Yes, I think that is exactly the purpose of the PARC initiatives on PFAS, and we are in close contact with stakeholders like EFSA to ensure that the work meets their needs.

What should be the next big step in PFAS-related public health research or risk communication?

I think we need to move beyond the legacy long-chain PFAS, which have mostly been phased out (while still very much present in the environment). The use of other PFAS alternatives will, in the long term, result in increased human exposure, and it would be a shame to wake up with limited knowledge about these substances in the future. As such, we need to be a bit strategic in what we study and perhaps not overfocus on the legacy compounds. Regarding risk communication, I think it is important to put the potential health effects into perspective, so as not to scare the public. PFAS are definitely a health concern, but the effects expected at low-level exposure, although important, are not of the nature that the general public should be overly worried about, as current policies are very much aimed at reducing exposure to the long-chain legacy PFAS as much as possible.

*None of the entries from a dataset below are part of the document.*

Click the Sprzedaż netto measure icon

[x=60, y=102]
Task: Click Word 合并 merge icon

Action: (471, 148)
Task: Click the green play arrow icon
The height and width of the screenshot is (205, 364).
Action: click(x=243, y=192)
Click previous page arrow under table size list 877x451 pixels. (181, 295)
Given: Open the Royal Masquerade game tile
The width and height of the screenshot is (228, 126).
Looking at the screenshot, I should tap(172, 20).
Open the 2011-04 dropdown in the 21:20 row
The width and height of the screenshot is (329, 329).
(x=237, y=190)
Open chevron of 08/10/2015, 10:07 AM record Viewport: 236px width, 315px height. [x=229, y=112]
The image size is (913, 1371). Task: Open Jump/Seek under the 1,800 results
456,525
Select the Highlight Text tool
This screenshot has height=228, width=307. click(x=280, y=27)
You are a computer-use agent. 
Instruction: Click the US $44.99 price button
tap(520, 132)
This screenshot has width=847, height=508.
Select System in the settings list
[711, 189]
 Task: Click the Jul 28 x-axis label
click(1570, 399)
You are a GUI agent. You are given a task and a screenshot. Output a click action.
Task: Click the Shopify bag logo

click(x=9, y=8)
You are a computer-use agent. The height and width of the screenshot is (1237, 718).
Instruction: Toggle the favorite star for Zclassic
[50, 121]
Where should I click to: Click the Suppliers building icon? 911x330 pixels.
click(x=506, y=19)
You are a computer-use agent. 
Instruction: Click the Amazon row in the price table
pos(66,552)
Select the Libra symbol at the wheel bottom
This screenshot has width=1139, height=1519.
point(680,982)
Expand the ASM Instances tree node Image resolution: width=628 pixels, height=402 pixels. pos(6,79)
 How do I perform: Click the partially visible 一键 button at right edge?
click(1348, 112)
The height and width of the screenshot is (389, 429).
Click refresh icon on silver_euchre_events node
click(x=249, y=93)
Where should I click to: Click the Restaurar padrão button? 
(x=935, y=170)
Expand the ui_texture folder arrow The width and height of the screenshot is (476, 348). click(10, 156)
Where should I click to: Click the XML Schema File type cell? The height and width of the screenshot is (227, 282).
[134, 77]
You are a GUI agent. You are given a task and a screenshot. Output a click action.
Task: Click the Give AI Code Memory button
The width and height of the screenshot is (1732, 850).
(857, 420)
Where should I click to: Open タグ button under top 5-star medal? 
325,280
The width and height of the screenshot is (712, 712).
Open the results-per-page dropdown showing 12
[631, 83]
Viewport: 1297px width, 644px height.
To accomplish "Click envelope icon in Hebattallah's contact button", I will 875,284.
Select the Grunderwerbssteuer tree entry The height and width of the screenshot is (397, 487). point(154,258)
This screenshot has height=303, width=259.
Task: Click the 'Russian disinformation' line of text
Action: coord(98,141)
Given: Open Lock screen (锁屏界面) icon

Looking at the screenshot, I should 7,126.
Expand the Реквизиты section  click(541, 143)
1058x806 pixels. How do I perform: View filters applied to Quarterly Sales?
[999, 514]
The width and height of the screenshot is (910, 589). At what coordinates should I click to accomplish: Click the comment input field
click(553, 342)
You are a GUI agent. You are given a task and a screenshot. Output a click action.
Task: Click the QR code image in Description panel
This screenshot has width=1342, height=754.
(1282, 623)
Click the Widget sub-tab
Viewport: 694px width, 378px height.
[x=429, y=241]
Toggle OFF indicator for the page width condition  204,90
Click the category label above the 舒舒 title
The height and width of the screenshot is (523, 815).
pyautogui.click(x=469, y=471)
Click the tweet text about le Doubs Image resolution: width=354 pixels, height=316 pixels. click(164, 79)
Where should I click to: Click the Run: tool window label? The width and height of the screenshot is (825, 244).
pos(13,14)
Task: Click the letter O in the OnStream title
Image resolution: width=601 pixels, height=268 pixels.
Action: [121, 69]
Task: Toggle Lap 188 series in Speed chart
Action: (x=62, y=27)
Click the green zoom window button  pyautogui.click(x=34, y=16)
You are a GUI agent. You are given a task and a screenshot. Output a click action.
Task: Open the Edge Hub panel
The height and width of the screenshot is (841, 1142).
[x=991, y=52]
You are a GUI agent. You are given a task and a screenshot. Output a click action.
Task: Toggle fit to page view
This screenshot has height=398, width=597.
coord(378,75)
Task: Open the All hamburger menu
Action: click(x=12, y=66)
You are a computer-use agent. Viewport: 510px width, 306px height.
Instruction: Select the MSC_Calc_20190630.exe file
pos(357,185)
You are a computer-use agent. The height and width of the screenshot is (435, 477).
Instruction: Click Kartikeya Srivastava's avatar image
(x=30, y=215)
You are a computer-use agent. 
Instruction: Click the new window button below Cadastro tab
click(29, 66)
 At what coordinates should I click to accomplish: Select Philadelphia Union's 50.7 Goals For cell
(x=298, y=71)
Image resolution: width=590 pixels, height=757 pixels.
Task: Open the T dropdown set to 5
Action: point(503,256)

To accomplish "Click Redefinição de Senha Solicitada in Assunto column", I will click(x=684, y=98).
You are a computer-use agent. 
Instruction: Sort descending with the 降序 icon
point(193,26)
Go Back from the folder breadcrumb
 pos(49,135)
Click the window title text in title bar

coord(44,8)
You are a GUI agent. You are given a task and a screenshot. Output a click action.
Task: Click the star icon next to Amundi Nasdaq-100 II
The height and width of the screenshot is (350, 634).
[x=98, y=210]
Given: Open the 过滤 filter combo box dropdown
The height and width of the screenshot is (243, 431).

What are PARC’s priorities for the next phase of research and policy action on PFAS, and how do you see your role as a Chemical Leader?

There are many priorities, but further work on the immune effects of PFAS, exploring the use of relative potency factors, human biomonitoring, and many other projects are in the pipeline. I think my role is mostly to have an overview of what is going on and to facilitate the flow of information between projects, as such information exchange generally results in better research.